La cour d’appel qui relève que les décisions ayant ordonné le transfert de propriété au profit de la commune et fixé le prix d’acquisition ne font pas état d’une déclaration d’utilité publique et retient qu’il n’est pas établi qu’un arrêté d’utilité publique de l’acquisition ait été pris par l’autorité administrative, retient exactement que les propriétaires ne pouvaient pas prétendre à la rétrocession du terrain, ni à une indemnité compensatrice, sur le fondement de l’article L. 12-6 du Code de l’expropriation pour cause d’utilité publique, alors applicable.

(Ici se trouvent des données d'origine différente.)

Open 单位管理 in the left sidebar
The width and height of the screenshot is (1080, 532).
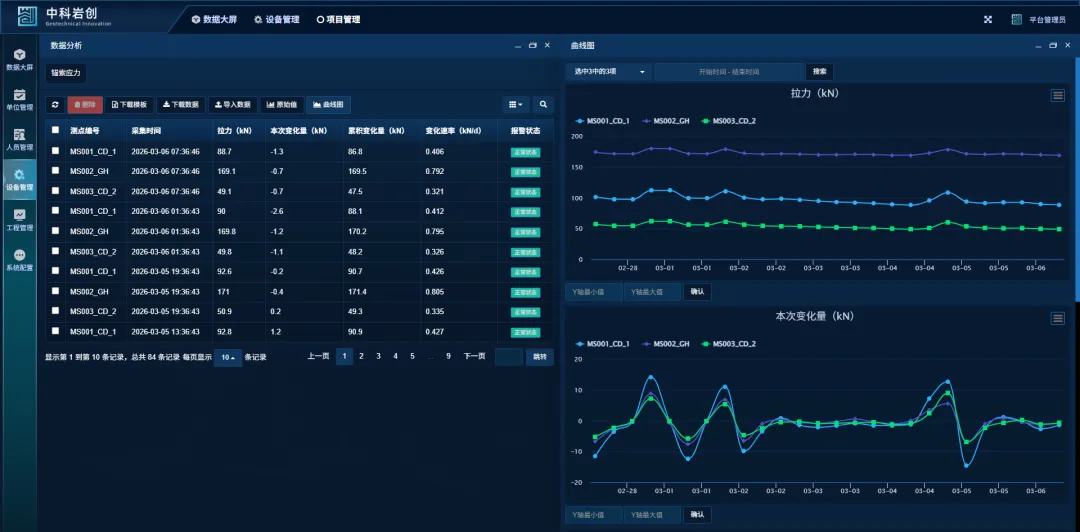click(19, 99)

Mais selon l’article 1er du premier protocole additionnel à la Convention européenne des droits de l’Homme, toute personne physique ou morale a droit au respect de ses biens.

L’ancienne propriétaire est fondée à se prévaloir du droit garanti par ce texte, dès lors que la parcelle ayant fait l’objet du droit de délaissement constitue un bien protégé au sens de celui-ci.

La mesure contestée, en ce qu’elle prive de toute indemnisation consécutive à l’absence de droit de rétrocession le propriétaire ayant exercé son droit de délaissement sur le bien mis en emplacement réservé et donc inconstructible, puis revendu après avoir été déclaré constructible, constitue une ingérence dans l’exercice de ce droit.

Cette ingérence a une base claire et accessible en droit interne dès lors qu’elle est fondée sur les textes et la jurisprudence précités.

Elle est justifiée par le but légitime visant à permettre à la personne publique de disposer, sans contrainte de délai, dans l’intérêt général, d’un bien dont son propriétaire a exigé qu’elle l’acquière.

Cependant, il convient de s’assurer, concrètement, qu’une telle ingérence ménage un juste équilibre entre les exigences de l’intérêt général et les impératifs de la sauvegarde des droits fondamentaux et, en particulier, qu’elle est proportionnée au but légitime poursuivi.

À cet égard, il y a lieu de relever que les anciens propriétaires avaient, sur le fondement du droit de délaissement et moyennant un prix de 800 000 francs (121 959,21 €), cédé à la commune leur bien, qui faisait alors l’objet d’une réserve destinée à l’implantation d’espaces verts, et que la commune, sans maintenir l’affectation du bien à la mission d’intérêt général ayant justifié sa mise en réserve, a modifié les règles d’urbanisme avant de revendre le terrain, qu’elle a rendu constructible, à une personne privée, moyennant un prix de 5 320 000 €.

Il en résulte que, en dépit du délai de plus de 25 années séparant les deux actes, la mesure contestée porte une atteinte excessive au droit au respect des biens des anciens propriétaires au regard du but légitime poursuivi.

Dès lors, en rejetant la demande en paiement de dommages-intérêts, la cour d’appel viole le texte susvisé.